Incidentally, here's the Douay-Rheims:
{2:14} And Adam was not seduced; but the woman, being seduced, was in the transgression.{2:15} Yet she shall be saved through child bearing; if she continue in faith and love and sanctification with sobriety.The language is much more Catholic.
Jamie enters in this mist of this troubling literacy moment, disperses the crowd and confiscates the Bible in displeasure. It is a nice detail that Jenny’s bookshelf is "battered and scarred from the last incursion of Redcoats, three months ago." (67) When he hears the sounds of Jenny's suffering, he unwillingly turns to the words in the book he holds--not verses this time, but records:
Hearing a prolonged moan from above, he glanced down involuntarily at the Bible in his hand.

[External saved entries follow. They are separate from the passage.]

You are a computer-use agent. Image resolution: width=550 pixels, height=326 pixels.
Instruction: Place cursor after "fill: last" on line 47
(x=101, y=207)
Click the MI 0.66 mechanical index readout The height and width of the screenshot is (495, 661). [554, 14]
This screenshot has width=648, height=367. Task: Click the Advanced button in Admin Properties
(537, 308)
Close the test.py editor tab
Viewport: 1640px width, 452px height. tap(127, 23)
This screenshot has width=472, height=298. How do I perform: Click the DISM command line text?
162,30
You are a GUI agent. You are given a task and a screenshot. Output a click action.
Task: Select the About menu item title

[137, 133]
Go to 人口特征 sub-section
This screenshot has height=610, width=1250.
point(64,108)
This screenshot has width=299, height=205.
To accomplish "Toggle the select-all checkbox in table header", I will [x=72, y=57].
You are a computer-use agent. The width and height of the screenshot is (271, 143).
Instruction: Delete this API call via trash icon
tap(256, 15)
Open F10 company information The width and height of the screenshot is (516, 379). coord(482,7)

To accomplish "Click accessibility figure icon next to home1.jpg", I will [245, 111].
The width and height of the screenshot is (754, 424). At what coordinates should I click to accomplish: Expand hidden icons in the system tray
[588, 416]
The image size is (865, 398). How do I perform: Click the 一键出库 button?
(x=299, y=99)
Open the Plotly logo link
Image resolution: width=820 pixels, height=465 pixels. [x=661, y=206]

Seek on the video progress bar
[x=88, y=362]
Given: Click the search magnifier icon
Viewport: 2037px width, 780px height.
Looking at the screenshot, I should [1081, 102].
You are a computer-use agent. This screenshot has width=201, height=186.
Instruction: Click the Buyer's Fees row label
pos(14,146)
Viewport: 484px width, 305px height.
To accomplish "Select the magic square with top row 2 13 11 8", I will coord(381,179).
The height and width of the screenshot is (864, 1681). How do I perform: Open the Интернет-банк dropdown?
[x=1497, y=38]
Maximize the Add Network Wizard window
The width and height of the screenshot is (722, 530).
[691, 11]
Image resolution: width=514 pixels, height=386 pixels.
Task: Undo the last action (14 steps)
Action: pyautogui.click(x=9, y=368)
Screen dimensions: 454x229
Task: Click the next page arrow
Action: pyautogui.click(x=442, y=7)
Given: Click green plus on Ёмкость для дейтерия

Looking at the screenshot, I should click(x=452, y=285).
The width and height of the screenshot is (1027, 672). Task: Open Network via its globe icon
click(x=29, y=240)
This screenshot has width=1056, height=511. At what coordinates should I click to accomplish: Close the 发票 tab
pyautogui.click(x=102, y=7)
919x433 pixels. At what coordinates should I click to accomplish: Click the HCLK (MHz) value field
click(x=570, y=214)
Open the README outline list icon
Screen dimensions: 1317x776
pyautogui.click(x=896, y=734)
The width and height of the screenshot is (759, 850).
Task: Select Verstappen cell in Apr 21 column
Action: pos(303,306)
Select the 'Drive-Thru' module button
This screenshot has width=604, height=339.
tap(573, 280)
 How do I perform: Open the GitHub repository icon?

Not really wanting to, still he let the book fall open, showing the page at the front where the marriages, births, and deaths of the family were recorded. (67)What follows in the novel is a text-based reminiscence of Jamie's family history, beginning (in a way) with the birth of his older brother, William:
The entries began with his parents’ marriage. Brian Fraser and Ellen MacKenzie. The names and the date were written in his mother’s fine round hand, with underneath, a brief notation in his father’s firmer, blacker scrawl. Marrit for love, it said— a pointed observation, in view of the next entry, which showed Willie’s birth, which had occurred scarcely two months past the date of the marriage.Mention of William, and the record of his niece's death, encourage his consideration of all of the uncertainties, from the "what if" of his own inherited role as laird after his brother's death, to the "what if" of his inability to provide:
Closing the book, his eye caught the last entry— Caitlin Maisri Murray, born December 3, 1749, died December 3, 1749. Aye, if. If the Redcoats had not come on December 2, would Jenny have borne the child too early? If they had had enough food, so that she, like the rest of them, was no more than skin and bones and the bulge of her belly, would that have helped?Literacy, in these moments, causes introspection and torment.
Gabaldon, Diana (2004-10-26). Voyager (Outlander) Random House, Inc.. Kindle Edition.